D. António Marcelino, bispo emérito de Aveiro

A Igreja de Cristo deve ser sempre um espaço de liberdade. Nela ninguém se deve sentir aprisionado, tanto na reflexão, como na acção. Uma dependência injusta destrói as pessoas e mina a sua identidade. Já Pio XII defendia a livre opinião no seio a Igreja, sempre que não estejam em causa as verdades da fé. O Papa, qualquer Papa, tem direito a ter a sua opinião e a comunicá-la, a sentir perplexidades sobre caminhos a seguir, a reconhecer, publicamente, decisões menos certas, a dar o seu contributo de reflexão a temas melindrosos, que não se podem, nem devem considerar fechados.

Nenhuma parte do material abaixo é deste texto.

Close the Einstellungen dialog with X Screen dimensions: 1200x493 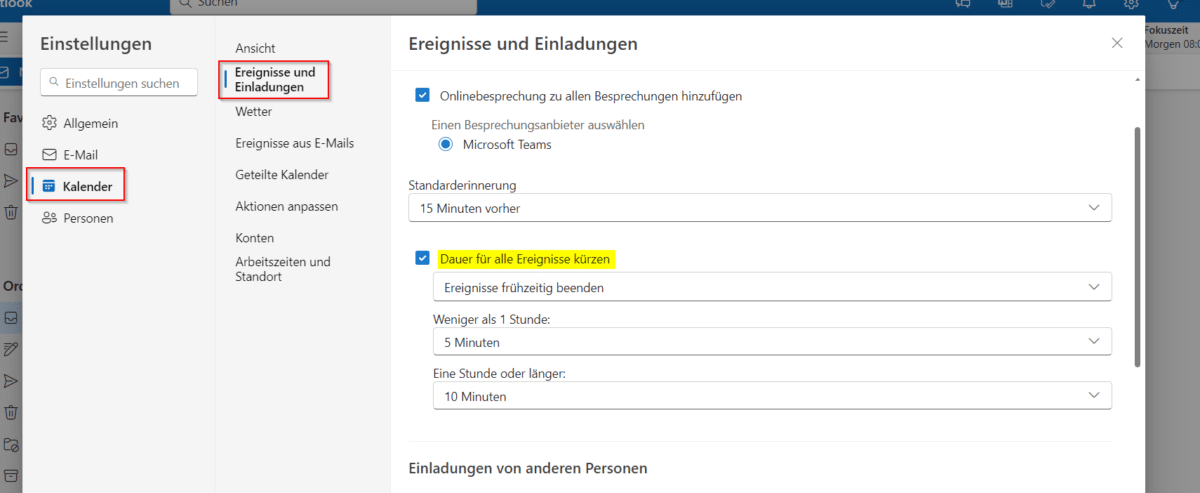pos(1117,43)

João XXIII não se coibiu de dizer o que pensava e queria, mesmo que à sua volta, o coro entoasse noutro tom. Assim, o Concílio deu passos antes inesperados, tratou temas e abriu caminhos que não eram da simpatia da Cúria Romana. Paulo VI remou contra a maré para que a Igreja não se desviasse do rumo conciliar. Quando foi à ONU fez opções, desgarradas das teias da tradição romana. Nos “Diálogos com Jean Ghitton”, abriu a sua alma com muita liberdade interior, ao reflectir sobre questões candentes e complexas, que a Igreja não pode pôr de lado só porque não tem ainda para elas uma resposta satisfatória. João Paulo I seguiu o seu estilo evangelizador, simples e compreensível mas pouco curial, ao comunicar com os cristãos. Pôs os cabelos em pé aos cardeais romanos, que se consideravam os donos da ortodoxia e do modo de a expor e defender. João Paulo II decidiu pôr, até ao fim, a sua vida ao serviço de uma rota evangelizadora. Partiu sem medo, mundo fora, denunciando que o Papa de Roma é o Papa dos cristãos de todo o mundo, a testemunha de Cristo junto dos poderes da Terra, o defensor dos humildes, dos oprimidos e dos esquecidos. E, por esse mundo fora, não temeu ter gestos e expressões, que, no seio do Vaticano e nas suas solenes celebrações, lhe seriam desaconselhados. Tudo isto mostra que, historicamente, os Papas não são tão livres como se pensa, mas podem sempre abrir caminhos novos.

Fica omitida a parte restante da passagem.